Tally up the lines below that include the word "column". Answer with the number alone.

• • •

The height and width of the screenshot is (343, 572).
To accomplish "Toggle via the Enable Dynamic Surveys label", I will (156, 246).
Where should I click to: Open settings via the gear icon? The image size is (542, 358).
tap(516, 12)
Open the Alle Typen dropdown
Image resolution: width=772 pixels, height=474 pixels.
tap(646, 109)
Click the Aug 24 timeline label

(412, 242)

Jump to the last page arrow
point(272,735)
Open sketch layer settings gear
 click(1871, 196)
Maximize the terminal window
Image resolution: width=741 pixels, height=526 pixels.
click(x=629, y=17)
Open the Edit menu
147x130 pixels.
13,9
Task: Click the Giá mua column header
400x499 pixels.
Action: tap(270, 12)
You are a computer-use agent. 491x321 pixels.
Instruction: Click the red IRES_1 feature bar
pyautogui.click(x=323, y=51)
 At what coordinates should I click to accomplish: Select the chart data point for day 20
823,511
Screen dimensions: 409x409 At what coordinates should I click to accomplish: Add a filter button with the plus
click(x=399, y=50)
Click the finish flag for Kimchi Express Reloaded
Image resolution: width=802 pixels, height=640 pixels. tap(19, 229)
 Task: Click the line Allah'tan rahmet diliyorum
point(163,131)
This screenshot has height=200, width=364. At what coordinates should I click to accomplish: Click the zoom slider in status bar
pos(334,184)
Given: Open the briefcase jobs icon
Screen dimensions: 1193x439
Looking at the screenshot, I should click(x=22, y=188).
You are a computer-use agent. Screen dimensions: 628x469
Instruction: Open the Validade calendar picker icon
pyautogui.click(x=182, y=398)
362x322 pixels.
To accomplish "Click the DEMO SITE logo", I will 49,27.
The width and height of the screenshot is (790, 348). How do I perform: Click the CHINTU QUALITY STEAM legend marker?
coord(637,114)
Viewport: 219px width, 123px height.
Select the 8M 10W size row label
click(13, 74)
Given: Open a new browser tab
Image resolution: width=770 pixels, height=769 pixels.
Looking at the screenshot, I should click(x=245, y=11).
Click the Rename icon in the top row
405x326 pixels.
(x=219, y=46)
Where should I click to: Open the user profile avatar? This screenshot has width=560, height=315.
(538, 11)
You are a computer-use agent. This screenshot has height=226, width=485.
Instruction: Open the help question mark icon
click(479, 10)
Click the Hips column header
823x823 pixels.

• • •

Exercise solution ::
2